030 にんげん動物園

角川書店 81/11

角川文庫 84/05


【評】 うな



●あの頃、梓はおっさんキラーだった……


 夕刊フジで連載されていた新聞エッセイ。

 これはイラストの山藤章二が固定で作家の方が一定期間で入れ替わっていく、というむしろ山藤章二がメインとなる定番コーナーの中島梓編である。動物をテーマに毎回小話を繰り広げている。というかだらだらと話した後に強引に動物にからめている話もちょいちょいある。

 この小話、散漫でわりとどうでもいいことだらけなのだが、しかし小娘感満載の梓の語りが妙に読ませるし、語り口は小娘丸出しなのに、池波正太郎だの柴田錬三郎だの内田百閒だのの、おっさん好きする作家作品について語る辺り、おっさんを蕩かすテクを感じる。その返す刀で一条ゆかりのトンデモ少女漫画『デザイナー』について語って笑いを取ったり『こまわり君』のお気に入りギャグについて語ったりと、このボーダーレスさがまさに中島梓の特性そのものだ。

 が、どうにも物足りない。一回毎のページ数が少ないから、妄想を暴走させたりしないままに次の回に行ってしまうのがその原因か。新聞連載ということもあり自制していた部分もあるのかもしれない。ホモネタとか。梓からホモを取ったらなにも残らないんだ……。


 あ、でも映画『復活の日』の草刈正雄とアメリカ軍人が可愛いって話はちゃんとしていた。
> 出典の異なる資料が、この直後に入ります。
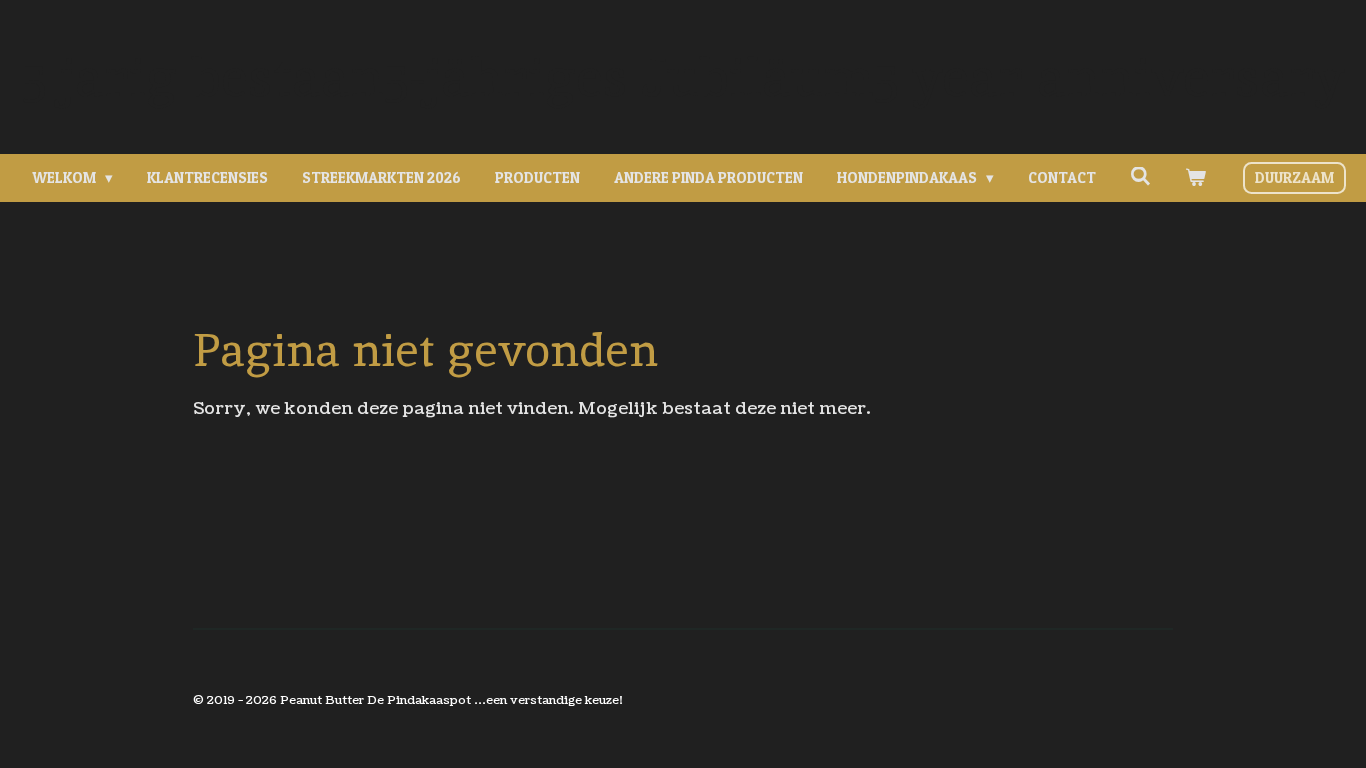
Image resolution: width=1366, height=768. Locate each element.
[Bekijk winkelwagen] (1195, 178)
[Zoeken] (1140, 176)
 いや、この前初めて観たんですけどね、唐突にホモいんですよこの二人。危険な場所にアメリカ軍人が一人で行くことになるんですけど、草刈正雄が自分も連れて行けというの。でもお前みたいなチビはダメって断ると、草刈正雄が殴りかかるの。でも米国さんガタイがいいから簡単にあしらわれて、でも正雄が何度殴られてもしがみついて粘るの。お前はドラえもん最終回(仮)ののび太かよって感じで。で、まあ最終的に二人で行くことになるんですけどね、その後、二人には涙のお別れもあって、本当にもうなんで唐突にホモいのかって気分になりましたね。その後、ヒロインと再会しても「いやでもお前ホモじゃん」くらいの気持ちになりますからね。


 すみません、この本と関係ないホモ話をしました。ともあれ、今作ではやたらめったら「私は原稿を上げるのが早い」「落とさない」と自慢しているのが微笑ましい。そしてそんな梓をイラストでからかうようにしてあしらっている山藤さんもまた微笑ましい。梓の似顔絵がまた、ビーバーみたいなげっ歯類顔で「愛嬌のある可愛いブス」という感じで梓っぽく仕上がっているんだよね。山藤章二はやはり似顔絵うまい。

 気鋭の若手女史が、業界の古狸と戯れている姿を楽しむ、そんなエッセイ本でした。いまとなっては「この頃の梓、業界の寵児だったんだなあ、伸びると思われてたんだろなあ」という感じが切なくなってしまう。